In the process of switching from Apache 2 to an all-nginx setup for
front-end servers I have found a nginx (miss-)feature that makes it
impossible to service certain clients. Basically nginx will refuse to
serve POST requests that don’t specify a Content-Length parameter and
use Transfer-Encoding: chunked for the POST client body. A 411 error
will be served every time such a request is received.
Setting up nginx as a proxy doesn’t work either, the same 411 error is
served. It appears nginx is buffering the POST body and applies the
same limiting rules even for proxy_pass-ed requests.
I’ve looked in the code and it appears to be an explicit limitation
(ngx_http_process_request_header() function in ngx_http_request.c),
and the changelog mentions it as an actual “bugfix” (nginx 0.3.12).
I’m not an expert in technolegalese but it appears that TE:chunked
POST bodies is a HTTP 1.1 feature and there are actual products
sending such POST bodies, and I am pretty sure other servers that
Apache 2 support it too. Is there any technical explanation for nginx
not supporting, or at least explicitly disabling it? Anybody knows a
work-around for it? I guess the correct answer is “add the feature and
send a patch”, but asking first to not reinvent any wheel won’t hurt
(The clients in question are J2ME phones. I can do my own HTTP client
for the few of them that expose TCP sockets to applications, but the
majority only allow high-level “HTTP connections” that don’t expose
any socket internals or details about how the actual request is
formatted. Not all of them are doing TE:chunked POST but the ones that
do are very significant, for example the official Sun J2ME emulator.)
Did you find a work around for this issue? I’m having the same issue as
believed. We have a system that uses a browser, java client, and a CAD
client. The first two can upload files fine except the last one.
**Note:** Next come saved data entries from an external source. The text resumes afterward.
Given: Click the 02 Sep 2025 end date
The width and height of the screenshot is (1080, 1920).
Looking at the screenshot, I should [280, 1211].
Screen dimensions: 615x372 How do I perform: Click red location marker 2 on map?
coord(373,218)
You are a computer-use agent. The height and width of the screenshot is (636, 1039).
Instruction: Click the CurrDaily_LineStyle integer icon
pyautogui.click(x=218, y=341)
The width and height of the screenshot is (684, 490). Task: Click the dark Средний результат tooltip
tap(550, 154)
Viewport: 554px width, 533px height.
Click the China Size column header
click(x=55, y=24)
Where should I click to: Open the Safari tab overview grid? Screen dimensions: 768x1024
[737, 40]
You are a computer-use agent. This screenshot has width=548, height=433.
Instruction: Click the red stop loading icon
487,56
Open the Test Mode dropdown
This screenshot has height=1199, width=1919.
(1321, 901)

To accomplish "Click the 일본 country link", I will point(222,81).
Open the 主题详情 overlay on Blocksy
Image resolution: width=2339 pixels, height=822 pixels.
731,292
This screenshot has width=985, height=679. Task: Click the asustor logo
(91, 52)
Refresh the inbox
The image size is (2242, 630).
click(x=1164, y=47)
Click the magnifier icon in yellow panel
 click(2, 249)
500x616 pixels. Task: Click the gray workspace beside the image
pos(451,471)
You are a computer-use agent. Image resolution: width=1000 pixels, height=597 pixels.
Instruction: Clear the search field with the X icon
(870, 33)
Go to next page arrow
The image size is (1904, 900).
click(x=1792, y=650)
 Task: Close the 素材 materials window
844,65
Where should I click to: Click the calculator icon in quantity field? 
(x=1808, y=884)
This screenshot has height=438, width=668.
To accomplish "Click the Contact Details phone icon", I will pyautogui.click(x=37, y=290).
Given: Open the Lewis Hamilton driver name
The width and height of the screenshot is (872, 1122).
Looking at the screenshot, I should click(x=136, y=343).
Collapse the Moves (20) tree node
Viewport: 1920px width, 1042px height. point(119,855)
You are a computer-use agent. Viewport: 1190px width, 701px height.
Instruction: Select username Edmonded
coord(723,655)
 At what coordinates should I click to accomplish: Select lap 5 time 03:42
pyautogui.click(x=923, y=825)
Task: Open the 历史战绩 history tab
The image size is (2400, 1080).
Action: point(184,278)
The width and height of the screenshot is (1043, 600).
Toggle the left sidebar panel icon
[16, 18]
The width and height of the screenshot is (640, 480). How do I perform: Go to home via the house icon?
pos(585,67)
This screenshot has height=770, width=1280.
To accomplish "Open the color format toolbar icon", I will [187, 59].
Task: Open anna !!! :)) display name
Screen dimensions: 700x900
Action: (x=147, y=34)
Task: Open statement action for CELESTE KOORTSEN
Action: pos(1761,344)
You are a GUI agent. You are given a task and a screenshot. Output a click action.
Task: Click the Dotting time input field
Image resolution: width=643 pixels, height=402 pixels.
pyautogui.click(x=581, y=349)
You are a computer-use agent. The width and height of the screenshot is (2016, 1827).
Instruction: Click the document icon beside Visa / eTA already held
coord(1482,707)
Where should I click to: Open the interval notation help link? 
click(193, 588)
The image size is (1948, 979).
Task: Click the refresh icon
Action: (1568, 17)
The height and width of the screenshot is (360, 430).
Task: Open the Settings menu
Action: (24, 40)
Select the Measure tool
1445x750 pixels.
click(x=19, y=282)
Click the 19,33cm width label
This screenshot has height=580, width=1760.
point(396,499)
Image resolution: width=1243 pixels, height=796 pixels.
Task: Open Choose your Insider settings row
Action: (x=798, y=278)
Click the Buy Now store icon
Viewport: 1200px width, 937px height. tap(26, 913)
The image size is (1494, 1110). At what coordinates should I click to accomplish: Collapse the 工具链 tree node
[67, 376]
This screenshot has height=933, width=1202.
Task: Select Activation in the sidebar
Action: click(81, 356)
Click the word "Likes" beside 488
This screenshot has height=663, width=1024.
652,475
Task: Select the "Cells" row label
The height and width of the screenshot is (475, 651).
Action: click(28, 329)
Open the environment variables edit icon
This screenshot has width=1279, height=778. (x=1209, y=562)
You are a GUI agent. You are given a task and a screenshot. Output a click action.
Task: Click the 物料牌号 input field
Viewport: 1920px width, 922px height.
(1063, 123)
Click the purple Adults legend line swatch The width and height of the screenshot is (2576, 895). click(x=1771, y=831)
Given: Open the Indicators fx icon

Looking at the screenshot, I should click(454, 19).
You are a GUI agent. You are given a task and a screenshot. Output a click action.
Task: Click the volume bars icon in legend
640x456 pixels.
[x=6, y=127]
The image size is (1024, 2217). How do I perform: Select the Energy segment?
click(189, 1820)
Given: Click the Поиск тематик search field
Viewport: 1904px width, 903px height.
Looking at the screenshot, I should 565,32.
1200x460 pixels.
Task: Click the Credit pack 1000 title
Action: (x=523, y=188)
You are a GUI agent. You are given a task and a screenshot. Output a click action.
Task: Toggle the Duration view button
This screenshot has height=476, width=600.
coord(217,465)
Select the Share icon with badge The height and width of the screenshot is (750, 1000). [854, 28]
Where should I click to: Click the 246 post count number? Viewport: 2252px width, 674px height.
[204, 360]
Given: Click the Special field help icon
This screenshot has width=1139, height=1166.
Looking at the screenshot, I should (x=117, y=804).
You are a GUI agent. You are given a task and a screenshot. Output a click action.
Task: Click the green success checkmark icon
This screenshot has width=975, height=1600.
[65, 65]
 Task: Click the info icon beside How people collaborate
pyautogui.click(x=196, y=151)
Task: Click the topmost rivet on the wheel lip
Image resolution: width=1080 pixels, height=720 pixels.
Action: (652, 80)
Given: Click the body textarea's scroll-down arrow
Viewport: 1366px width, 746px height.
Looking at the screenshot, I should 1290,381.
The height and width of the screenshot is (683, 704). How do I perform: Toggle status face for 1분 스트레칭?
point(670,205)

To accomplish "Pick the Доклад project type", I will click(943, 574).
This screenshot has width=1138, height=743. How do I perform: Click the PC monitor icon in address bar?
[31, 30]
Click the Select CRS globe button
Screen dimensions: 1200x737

Unfortunately I didn’t find a work around. I just went and set up a
dedicated Apache in a high port to serve the mobile clients (a
solution that has its own problems since it is common for mobile
carriers to block non-standard ports.)
If you are dealing with a desktop client app you may have some control
over its configuration. The problem comes mainly from HTTP 1.1 clients
assuming the server has full support for HTTP 1.1 features, like
chunked POST bodies. Try to force HTTP 1.0 in the client, that should
disable chunked POST.
I actually spent some time with the source of nginx. I was impressed
with the extremely optimized approach to everything, from I/O to
buffering to even string comparisons. It was also very tidy and
readable. Disabling the 411 error check was easy enough but the
buffering code for the POST body is written under the asumption that
its length is fully known in advance (i.e. from the Content-Length
header sent by the client.) Apparently it is legal for HTTP 1.1
clients to not send a Content-Length header and just rely on the
auto-finalizing feature of the chunked encoding (sending a 0 length
chunk.) The buffering code was not ready for this at all and would
have required extensive modifications. Having 0 experience with the
code it would take me way too long to come up with a working patch, so
I decided to just go back to Apache for the time being.
I’m having the same issue with nginx-0.7.21 - “on any POST with
Transfer-Encoding: chunked, I do receive: HTTP/1.1 411 Length Required”.
It’s not RFC complaint.
If a message is received with both a Transfer-Encoding header field and
a Content-Length header field, the latter MUST be ignored.
Maybe Igor will shed a light on the issue and tell us if there is a
plans for such feature in nginx.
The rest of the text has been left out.